14/07/2019

OS DE BAIXO COM MUITA ÁGUA E OS DE CIMA EM BANHOS DE LAMA

Foi em Setembro e este ano será em Agosto?







   Desde os anos 50 que não parou a abalada de pessoas da nossa aldeia para outras terras, outros países. Por necessidades de melhorar as condições de vida familiar,  foram muitos os que foram obrigados a emigrar e longe da sua terra aprenderam a mostrar que eram pessoas trabalhadoras.  Alguns desses primeiros que abalaram já regressaram e aqui estão a viver a reforma.
   Hoje já não emigram assim tantos, mas agora quem emigra são os nossos recursos de água. Tal como aconteceu com os emigrantes, a água das nossas nascentes está a ser rentável para aqueles que vivem na Cova da Beira. Preocupa-me olhar para o nível a que se encontra a água da albufeira da barragem do Sabugal, nomeadamente na zona envolvente a Malcata.
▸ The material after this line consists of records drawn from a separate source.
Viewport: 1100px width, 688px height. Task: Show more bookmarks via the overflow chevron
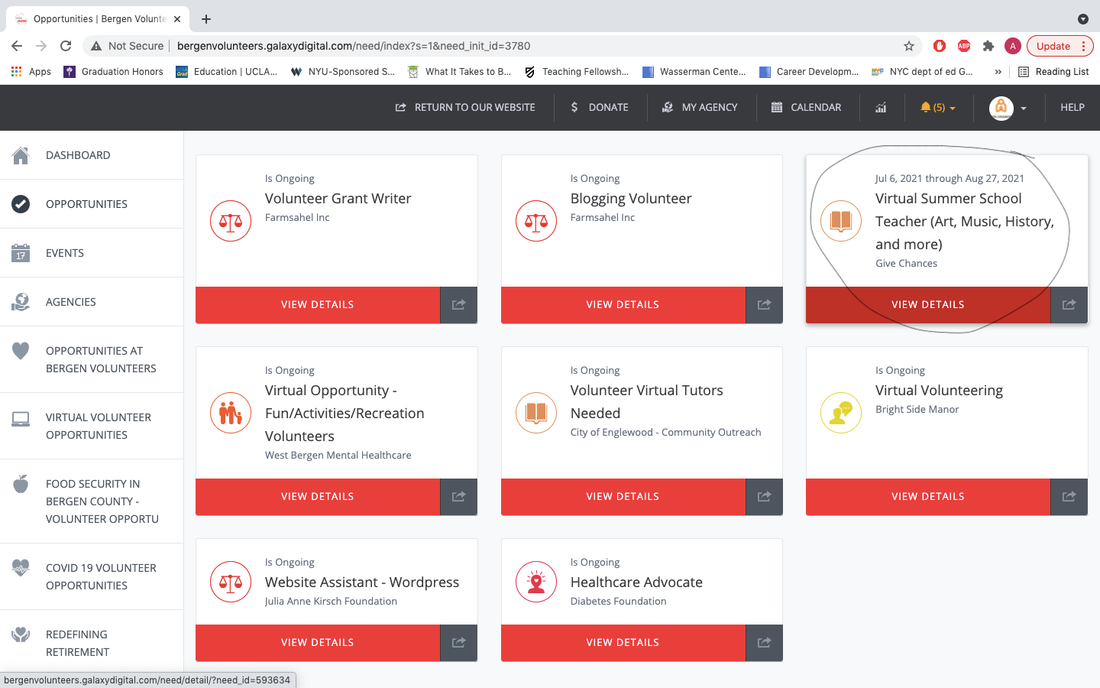[998, 72]
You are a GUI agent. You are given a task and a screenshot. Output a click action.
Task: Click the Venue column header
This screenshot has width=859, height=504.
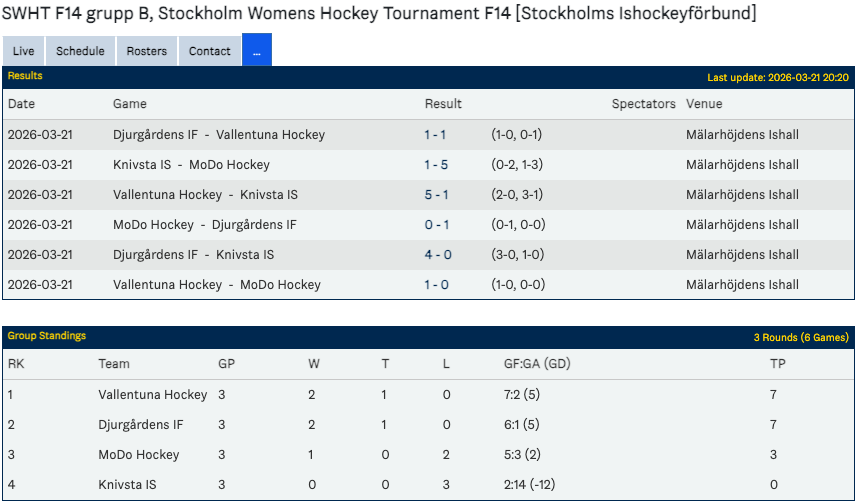pos(704,104)
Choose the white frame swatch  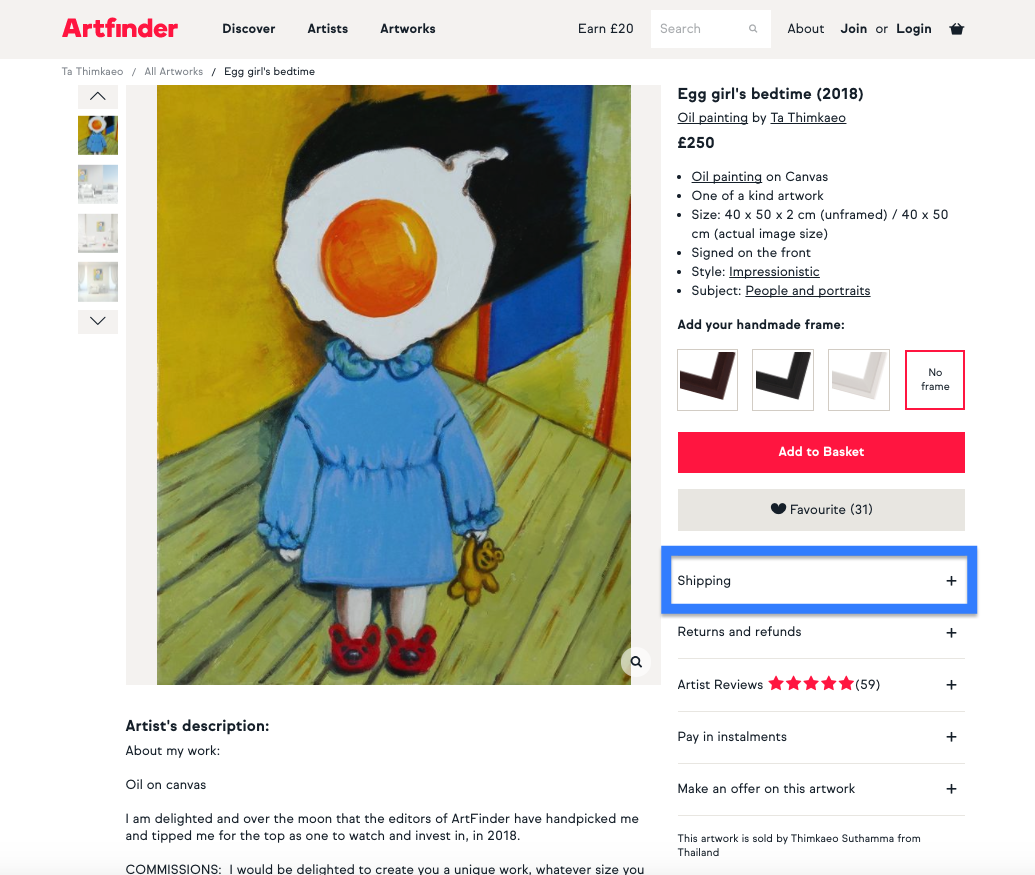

Há dias visitei a albufeira da barragem do Meimão/Meimoa. Lá não falta água em toda a extensão da albufeira. Não estava em pleno armazenamento, mas se compararmos com o estado em que se encontra a albufeira da barragem do Sabugal, sou levado a pensar que não estão a ser justos no controlo dos níveis de água nas duas albufeiras. Enquanto os malcatenhos ficam a ver os esqueletos da antiga estrada e a antiga ponte, dando quase para voltar a caminhar pelo velho alcatrão, as gentes da Cova da Beira e os utentes da Zona de Lazer do Meimão desfrutam e abusam de tanta água à disposição. Lá para baixo ficam mais ricos, mas cá os malcatenhos não podemos ficar mais pobres simplesmente pela inexistência de pressão política sobre os responsáveis dos transvases da água de Malcata para o Meimão. Alguma acção deve ser feita para que se faça justiça.
                                                                      José Nunes Martins

07/07/2019

ESTÁ TUDO NA MESMA

Continua tudo na mesma


   Há situações que não mudam, por muita água que passe por baixo da ponte nova de Malcata. Gostava de saber qual é a expressão correcta para dizer aos que visitam a nossa aldeia que estimo a sua visita. Escreve-se Benvindos ou Bem-Vindos, a Malcata? Por exemplo, à entrada do Meimão, vindo do lado da Meimoa, eu encontrei uma placa onde li “Bem-Vindos” e por baixo o nome da aldeia.
   Em Malcata, logo à entrada, ali junto à Senhora dos Caminhos, continuamos na mesma. Mantém-se a palavra “Benvindos” e respectivos sarrabiscos negros e indicação de coisas que já passaram à história.
   Mais uma vez, aqui estou a mostrar que não pode continuar assim, ou não devia continuar tudo na mesma. Depois não me venham dizer que só eu é que me incomodo com estas coisas!